> _Page extract_
━━━━

Detention under the Mental Health Act – Friend or Foe?

England and Wales

The Care Quality Commission (‘CQC’) has reported that from the beginning of March 2020 to the end of April 2021, 556 people died whilst detained under the Mental Health Act (1983) (‘Act’), 383 of which were said to have died from “non-Covid” causes[1].  This is in comparison to 2012-2019, when an average of 273 people per year are said to have died in England whilst in detention in hospital or being supervised in the community under the Act[2].  The new figures appear to demonstrate that there has been an increase in such deaths throughout the Covid-19 pandemic.

Problems within the mental health sector and, particularly, in respect of detaining people under the Act are not a novel concept.  Mind, the prominent mental health charity, comments that the legislation is outdated as reviews have not kept pace with radically changing societal attitudes towards mental health and well-being[3]. There are long identified sources of concern; in 2017, the Mental Health Act Independent Review, chaired by Professor Sir Simon Wessley with the final report published in December 2018[4], made 154 recommendations for reform. The Review highlighted that the key issues were the balance of individual autonomy against the state's responsibility to protect those in need of care.  Recommendations included the requirement of more robust and transparent justification for using compulsory powers, greater legal weight to be given to people’s wishes, and a complete end to the use of police cells when initially detained.

━━━━

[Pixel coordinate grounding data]

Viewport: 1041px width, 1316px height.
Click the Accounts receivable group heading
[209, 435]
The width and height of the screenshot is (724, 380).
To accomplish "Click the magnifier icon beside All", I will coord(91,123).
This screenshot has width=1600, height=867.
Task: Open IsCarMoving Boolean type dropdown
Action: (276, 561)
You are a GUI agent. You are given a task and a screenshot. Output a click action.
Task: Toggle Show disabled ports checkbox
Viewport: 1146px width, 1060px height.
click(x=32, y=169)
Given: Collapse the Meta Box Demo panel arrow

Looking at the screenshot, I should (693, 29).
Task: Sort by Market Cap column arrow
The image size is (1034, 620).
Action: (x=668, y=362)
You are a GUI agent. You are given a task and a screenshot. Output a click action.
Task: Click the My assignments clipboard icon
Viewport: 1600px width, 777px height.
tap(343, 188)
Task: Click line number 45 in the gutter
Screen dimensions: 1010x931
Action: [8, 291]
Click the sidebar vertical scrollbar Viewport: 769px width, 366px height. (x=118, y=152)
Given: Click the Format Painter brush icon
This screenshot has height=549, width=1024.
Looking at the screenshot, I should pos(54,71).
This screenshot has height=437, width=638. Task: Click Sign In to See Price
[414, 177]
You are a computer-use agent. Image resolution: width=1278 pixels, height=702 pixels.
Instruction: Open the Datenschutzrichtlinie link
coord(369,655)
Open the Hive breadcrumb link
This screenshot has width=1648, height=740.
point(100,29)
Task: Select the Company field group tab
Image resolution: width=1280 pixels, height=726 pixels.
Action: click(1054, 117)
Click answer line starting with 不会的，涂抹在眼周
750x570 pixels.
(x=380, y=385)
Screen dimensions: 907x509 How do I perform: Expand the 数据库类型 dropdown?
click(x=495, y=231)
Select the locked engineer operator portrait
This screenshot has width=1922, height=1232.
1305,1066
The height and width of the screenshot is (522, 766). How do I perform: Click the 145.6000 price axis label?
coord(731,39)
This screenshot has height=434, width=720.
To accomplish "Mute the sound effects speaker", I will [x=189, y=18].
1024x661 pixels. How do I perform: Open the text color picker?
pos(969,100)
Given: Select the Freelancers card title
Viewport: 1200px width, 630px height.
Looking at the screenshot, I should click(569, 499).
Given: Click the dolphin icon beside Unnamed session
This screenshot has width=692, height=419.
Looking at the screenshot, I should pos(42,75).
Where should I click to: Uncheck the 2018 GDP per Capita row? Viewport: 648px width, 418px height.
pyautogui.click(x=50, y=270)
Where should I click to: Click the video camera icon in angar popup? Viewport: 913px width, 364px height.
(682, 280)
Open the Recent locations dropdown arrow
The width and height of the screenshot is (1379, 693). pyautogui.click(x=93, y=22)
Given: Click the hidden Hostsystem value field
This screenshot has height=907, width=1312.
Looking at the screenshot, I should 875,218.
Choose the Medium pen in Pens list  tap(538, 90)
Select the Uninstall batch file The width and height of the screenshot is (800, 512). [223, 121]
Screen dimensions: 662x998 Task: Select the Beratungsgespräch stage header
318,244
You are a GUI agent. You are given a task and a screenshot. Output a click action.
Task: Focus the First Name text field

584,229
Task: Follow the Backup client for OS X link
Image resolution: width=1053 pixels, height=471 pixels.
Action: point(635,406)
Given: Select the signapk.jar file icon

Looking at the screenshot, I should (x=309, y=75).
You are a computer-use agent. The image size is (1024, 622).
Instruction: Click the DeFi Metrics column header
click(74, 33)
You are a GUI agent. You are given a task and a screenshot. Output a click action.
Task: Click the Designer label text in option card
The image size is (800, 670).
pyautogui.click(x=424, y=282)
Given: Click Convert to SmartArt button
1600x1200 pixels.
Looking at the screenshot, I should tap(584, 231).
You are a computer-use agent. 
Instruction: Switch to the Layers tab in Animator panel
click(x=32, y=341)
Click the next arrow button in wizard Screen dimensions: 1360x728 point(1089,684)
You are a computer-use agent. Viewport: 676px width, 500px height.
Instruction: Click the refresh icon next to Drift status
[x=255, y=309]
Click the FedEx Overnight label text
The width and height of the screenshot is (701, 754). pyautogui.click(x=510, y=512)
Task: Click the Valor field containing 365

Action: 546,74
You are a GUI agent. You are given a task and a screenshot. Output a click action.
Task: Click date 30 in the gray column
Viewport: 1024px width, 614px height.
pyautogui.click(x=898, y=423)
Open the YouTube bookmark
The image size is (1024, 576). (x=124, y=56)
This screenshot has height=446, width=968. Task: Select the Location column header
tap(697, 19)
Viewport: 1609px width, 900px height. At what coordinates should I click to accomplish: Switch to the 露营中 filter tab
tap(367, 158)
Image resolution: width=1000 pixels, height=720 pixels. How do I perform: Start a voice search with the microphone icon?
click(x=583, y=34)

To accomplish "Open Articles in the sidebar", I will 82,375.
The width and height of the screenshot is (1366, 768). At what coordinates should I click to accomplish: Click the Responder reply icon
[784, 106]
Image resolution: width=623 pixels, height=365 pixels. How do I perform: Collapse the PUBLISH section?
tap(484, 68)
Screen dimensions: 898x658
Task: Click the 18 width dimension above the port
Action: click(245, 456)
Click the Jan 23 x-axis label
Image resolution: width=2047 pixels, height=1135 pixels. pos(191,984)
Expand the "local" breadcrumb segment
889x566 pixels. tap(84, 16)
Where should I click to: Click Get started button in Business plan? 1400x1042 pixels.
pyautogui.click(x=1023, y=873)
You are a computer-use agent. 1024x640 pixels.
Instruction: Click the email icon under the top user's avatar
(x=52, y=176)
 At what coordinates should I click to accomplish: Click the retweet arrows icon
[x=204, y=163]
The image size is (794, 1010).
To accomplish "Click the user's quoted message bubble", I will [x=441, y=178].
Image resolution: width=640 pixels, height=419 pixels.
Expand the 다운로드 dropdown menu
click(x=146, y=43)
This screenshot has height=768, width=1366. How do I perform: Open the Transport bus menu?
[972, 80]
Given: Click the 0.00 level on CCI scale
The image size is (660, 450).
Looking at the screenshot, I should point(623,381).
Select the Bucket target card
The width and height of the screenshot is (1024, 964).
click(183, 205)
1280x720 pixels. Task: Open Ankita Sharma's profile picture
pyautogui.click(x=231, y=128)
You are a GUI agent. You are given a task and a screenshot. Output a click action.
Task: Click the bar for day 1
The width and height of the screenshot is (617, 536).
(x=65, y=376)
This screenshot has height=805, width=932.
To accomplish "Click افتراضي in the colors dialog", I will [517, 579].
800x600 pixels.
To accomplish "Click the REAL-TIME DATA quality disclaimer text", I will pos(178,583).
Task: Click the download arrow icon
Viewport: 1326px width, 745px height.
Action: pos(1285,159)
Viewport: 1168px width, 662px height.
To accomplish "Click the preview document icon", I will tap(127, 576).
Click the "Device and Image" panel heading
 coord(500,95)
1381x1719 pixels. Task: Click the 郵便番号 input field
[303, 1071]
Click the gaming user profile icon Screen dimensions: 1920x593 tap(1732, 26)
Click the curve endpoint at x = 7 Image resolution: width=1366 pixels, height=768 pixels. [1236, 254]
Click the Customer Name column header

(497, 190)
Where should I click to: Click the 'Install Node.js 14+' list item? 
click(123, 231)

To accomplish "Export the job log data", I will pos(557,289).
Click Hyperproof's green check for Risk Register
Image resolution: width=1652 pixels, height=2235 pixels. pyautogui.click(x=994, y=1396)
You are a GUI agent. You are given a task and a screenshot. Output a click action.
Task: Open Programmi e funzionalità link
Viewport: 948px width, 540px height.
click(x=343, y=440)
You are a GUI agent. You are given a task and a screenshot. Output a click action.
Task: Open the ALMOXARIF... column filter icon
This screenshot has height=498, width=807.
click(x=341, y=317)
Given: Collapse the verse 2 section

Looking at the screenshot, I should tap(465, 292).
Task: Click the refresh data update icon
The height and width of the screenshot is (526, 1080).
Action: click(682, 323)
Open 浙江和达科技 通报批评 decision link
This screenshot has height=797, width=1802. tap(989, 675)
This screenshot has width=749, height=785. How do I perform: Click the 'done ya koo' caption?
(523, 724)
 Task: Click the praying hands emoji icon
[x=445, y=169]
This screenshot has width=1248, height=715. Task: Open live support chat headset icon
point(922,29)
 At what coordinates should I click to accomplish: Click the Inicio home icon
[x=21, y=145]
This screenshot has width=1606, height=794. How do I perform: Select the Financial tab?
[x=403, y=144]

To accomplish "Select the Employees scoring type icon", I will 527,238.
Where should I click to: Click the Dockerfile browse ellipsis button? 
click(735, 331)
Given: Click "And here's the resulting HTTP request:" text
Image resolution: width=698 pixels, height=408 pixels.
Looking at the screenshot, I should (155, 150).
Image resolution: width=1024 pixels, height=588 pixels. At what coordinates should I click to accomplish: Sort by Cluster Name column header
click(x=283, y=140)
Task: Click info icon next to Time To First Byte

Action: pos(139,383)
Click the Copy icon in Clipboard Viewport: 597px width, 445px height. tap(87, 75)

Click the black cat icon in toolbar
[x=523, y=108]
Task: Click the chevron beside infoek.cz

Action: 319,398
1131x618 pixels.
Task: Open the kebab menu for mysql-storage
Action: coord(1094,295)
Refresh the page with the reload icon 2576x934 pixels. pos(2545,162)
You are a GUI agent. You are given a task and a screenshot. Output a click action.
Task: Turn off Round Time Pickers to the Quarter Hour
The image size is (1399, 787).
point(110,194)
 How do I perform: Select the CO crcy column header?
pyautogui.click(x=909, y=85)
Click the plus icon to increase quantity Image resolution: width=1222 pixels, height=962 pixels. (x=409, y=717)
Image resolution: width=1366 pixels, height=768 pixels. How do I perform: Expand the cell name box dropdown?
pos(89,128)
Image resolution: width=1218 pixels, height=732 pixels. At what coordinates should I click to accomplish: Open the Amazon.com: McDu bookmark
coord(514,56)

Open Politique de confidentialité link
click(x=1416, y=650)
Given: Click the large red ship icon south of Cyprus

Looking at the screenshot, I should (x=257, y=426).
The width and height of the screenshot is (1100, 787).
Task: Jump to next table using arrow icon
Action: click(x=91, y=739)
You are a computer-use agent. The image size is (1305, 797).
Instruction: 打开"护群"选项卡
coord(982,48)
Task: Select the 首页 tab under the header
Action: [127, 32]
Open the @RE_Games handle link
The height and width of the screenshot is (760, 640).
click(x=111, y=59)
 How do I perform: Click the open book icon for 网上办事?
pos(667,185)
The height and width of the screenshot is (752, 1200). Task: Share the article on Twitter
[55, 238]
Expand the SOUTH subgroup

━━━━

> _Task description_
Reproduce the passage of the article on detention under the Mental Health Act that begins with the words "England and Wales" and ends with "the Covid-19 pandemic.".

> _Answer space_
England and Wales

The Care Quality Commission (‘CQC’) has reported that from the beginning of March 2020 to the end of April 2021, 556 people died whilst detained under the Mental Health Act (1983) (‘Act’), 383 of which were said to have died from “non-Covid” causes[1].  This is in comparison to 2012-2019, when an average of 273 people per year are said to have died in England whilst in detention in hospital or being supervised in the community under the Act[2].  The new figures appear to demonstrate that there has been an increase in such deaths throughout the Covid-19 pandemic.